» Information:
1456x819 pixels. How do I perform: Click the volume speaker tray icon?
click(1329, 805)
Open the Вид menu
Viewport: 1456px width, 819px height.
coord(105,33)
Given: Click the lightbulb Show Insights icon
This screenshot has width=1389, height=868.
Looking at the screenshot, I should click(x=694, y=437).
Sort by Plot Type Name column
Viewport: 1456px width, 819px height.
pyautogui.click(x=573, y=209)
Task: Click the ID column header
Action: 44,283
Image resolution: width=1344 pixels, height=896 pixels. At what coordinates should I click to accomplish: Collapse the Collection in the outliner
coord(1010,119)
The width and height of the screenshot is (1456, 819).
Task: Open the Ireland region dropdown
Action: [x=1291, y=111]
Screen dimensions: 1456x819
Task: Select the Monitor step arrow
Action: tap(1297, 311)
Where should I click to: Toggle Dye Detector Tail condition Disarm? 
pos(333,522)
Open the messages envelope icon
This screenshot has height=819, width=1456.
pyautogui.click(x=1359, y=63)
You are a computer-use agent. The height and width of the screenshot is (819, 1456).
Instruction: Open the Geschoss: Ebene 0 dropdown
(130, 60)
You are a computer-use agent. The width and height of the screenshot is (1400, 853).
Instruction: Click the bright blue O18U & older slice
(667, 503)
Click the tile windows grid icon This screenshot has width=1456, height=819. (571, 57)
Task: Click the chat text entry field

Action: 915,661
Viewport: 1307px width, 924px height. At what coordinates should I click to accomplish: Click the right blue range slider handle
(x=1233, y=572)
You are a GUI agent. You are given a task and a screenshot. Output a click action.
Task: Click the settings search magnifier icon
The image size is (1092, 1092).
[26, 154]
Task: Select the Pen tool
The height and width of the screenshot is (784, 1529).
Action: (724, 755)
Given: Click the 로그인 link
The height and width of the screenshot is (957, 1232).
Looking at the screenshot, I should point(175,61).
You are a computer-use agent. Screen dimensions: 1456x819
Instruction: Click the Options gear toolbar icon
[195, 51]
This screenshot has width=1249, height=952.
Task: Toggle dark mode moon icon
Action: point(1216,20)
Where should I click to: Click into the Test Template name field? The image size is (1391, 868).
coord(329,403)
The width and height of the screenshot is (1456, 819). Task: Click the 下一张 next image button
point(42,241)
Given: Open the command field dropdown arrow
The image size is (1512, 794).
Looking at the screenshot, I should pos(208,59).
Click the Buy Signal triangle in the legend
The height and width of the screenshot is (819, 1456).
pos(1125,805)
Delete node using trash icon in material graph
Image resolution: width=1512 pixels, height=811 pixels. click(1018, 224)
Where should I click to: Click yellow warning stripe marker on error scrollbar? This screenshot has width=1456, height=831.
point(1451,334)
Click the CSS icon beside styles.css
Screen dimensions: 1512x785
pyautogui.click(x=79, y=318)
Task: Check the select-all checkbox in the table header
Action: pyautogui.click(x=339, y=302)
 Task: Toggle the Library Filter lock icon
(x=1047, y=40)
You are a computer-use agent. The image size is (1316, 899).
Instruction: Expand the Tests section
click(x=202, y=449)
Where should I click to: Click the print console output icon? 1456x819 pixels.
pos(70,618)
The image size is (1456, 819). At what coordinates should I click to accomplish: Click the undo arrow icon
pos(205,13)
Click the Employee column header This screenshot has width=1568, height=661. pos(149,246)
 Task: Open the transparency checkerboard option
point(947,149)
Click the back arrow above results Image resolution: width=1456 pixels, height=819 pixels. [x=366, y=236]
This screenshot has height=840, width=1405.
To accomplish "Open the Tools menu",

» Exercise prompt: Go through the data and show each line that holds "menu".

» Answer to the problem:
Open the Вид menu
To accomplish "Open the Tools menu",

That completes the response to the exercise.